How to complete this task -> Copy everything in the data below, from the line containing "This screenshot has" down to the end, with no changes. Leave the pictures out of your copy.

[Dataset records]
►

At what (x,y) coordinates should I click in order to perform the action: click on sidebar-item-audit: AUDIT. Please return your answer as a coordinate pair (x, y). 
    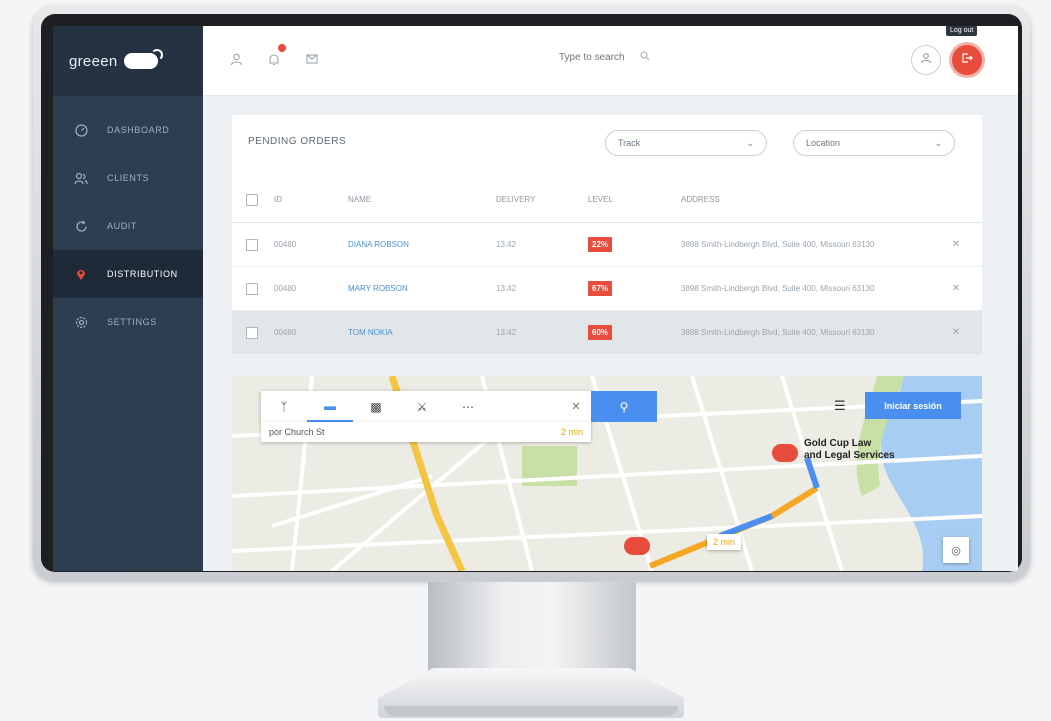
    Looking at the image, I should click on (128, 226).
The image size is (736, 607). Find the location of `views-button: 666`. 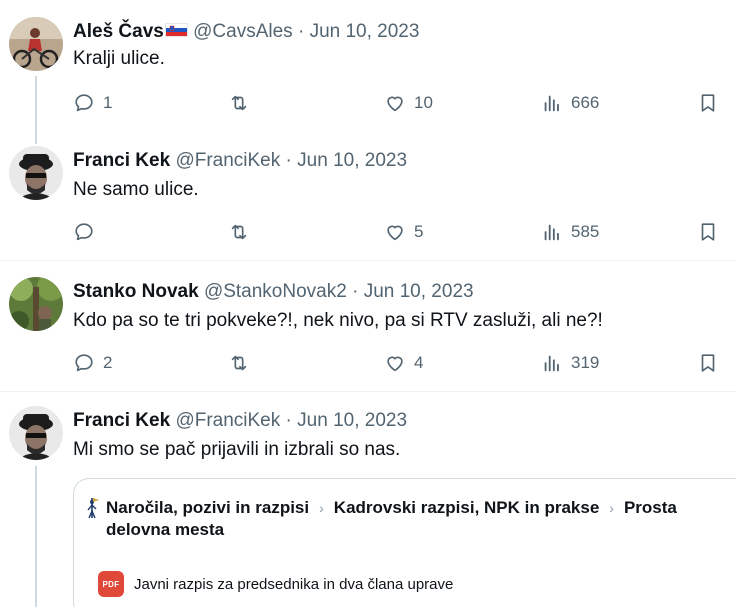

views-button: 666 is located at coordinates (570, 103).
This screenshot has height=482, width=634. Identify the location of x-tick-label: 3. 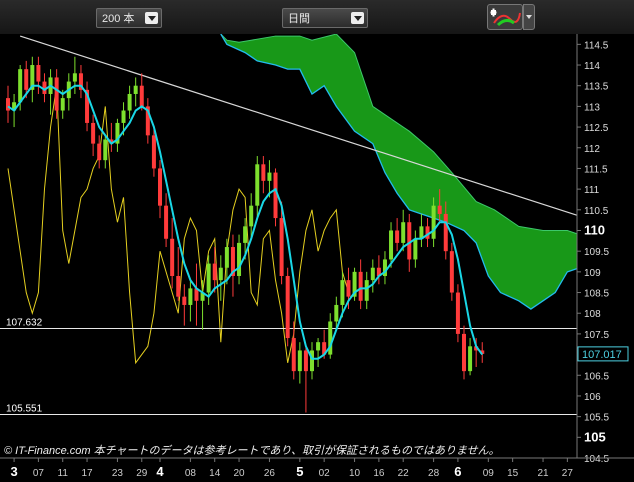
(14, 472).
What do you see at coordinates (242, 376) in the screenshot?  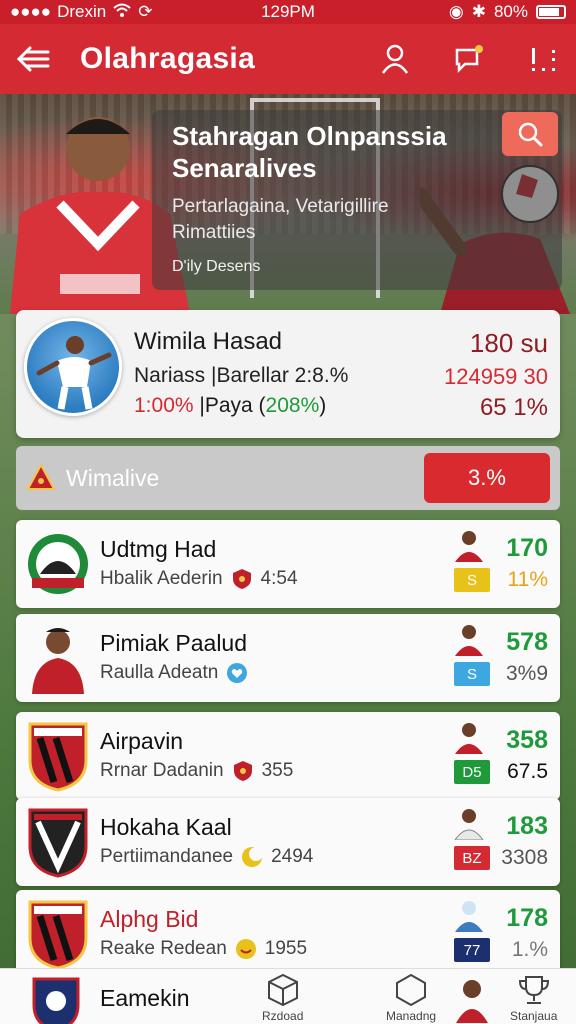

◄

Result ->
This screenshot has height=482, width=634. Identify the location of x-tick-label: 3. 
(14, 472).
What do you see at coordinates (242, 376) in the screenshot?  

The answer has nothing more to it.